Editor: Working from home was necessary during the pandemic, but does it really need to stay this way for good?
If we want to go back to a pre-Covid-19 world, we need to start acting like it. This means sacrificing working from home to return to the office, which allows businesses to collaborate with their teams in an organic way.
The ability to walk across the room to ask a colleague a question is an underappreciated gesture we often forget about; no hassle to schedule and set up a video call, just walk over and speak to them.
In-person communication significantly adds to the team’s productivity and creativity. Having people accessible to brainstorm ideas or pitches reduces the struggle of working independently and allows a free-flowing office of ideas.
There is also the health aspect of working from the office versus at home. A recent NHS study found that 95% of participants working from home felt lonelier, their diet had worsened and they were exercising below the recommended average.
People also reported being unable to easily provide boundaries from work while being at home. This caused people to over-work, feeling they constantly needed to be online, with no buffer between work and home.
The office provides colleagues much more than just an address.
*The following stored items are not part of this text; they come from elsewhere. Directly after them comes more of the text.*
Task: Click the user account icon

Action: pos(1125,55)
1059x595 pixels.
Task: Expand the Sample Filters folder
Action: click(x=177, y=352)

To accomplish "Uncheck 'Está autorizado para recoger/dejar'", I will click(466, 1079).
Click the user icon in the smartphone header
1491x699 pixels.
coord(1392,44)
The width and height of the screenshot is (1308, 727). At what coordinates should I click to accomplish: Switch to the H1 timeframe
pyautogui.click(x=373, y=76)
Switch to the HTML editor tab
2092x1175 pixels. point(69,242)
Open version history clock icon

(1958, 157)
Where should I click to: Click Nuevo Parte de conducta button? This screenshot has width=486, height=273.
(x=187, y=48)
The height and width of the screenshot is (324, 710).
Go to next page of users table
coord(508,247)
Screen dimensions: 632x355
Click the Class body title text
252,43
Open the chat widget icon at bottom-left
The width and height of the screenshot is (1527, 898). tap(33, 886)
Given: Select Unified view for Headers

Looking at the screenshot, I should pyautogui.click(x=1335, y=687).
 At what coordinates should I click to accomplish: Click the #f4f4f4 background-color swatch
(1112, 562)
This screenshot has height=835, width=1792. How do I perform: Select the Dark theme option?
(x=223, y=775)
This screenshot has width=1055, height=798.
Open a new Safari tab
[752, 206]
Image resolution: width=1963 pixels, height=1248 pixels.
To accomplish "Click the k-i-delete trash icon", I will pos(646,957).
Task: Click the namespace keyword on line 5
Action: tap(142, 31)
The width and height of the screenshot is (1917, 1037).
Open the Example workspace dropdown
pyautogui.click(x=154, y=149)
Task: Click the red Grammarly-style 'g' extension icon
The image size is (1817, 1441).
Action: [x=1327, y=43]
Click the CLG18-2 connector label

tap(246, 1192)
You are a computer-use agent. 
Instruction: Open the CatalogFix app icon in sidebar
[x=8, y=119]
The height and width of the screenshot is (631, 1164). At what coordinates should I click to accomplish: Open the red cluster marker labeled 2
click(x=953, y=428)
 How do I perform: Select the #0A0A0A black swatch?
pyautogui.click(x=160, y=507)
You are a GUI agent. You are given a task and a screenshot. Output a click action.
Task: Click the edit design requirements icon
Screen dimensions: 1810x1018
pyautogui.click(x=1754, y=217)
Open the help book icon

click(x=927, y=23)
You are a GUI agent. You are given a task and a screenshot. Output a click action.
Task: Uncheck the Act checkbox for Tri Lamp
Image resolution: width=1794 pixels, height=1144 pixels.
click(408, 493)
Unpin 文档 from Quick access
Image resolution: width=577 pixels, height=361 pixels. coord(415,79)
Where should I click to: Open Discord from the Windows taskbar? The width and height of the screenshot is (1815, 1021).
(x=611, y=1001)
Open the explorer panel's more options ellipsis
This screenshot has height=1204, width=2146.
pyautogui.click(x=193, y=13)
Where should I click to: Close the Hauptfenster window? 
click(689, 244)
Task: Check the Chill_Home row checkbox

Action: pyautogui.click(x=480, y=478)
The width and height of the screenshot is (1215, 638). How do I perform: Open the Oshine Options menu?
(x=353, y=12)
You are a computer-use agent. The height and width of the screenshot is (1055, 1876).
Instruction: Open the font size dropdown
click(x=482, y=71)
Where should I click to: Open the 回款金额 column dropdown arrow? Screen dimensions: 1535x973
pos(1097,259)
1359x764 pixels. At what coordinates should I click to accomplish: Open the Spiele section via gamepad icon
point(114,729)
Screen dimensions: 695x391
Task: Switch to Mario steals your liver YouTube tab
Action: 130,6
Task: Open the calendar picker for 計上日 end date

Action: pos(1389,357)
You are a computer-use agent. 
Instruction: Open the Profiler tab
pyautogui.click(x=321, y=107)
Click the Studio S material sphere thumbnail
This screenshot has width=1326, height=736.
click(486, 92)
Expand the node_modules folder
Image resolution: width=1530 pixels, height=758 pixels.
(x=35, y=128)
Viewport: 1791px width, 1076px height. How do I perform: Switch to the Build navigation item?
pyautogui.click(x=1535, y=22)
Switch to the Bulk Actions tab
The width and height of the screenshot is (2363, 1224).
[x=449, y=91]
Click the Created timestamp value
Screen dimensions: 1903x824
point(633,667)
Since Covid-19, many UK offices have incorporated amenities to give an allure to working in an office setting. These include perks such as game rooms, outdoor spaces, modern kitchen/eating areas and even doggy daycare sessions. They have also renovated their interiors to feel more welcoming.
It is clear that in-person work boosts the productivity, health and morale of a business. We can easily see how this is necessary for our economy, as we bounce back from the impact of Covid-19. To get back to where Britain once was, returning to the office plays a vital role for both the individual and the business.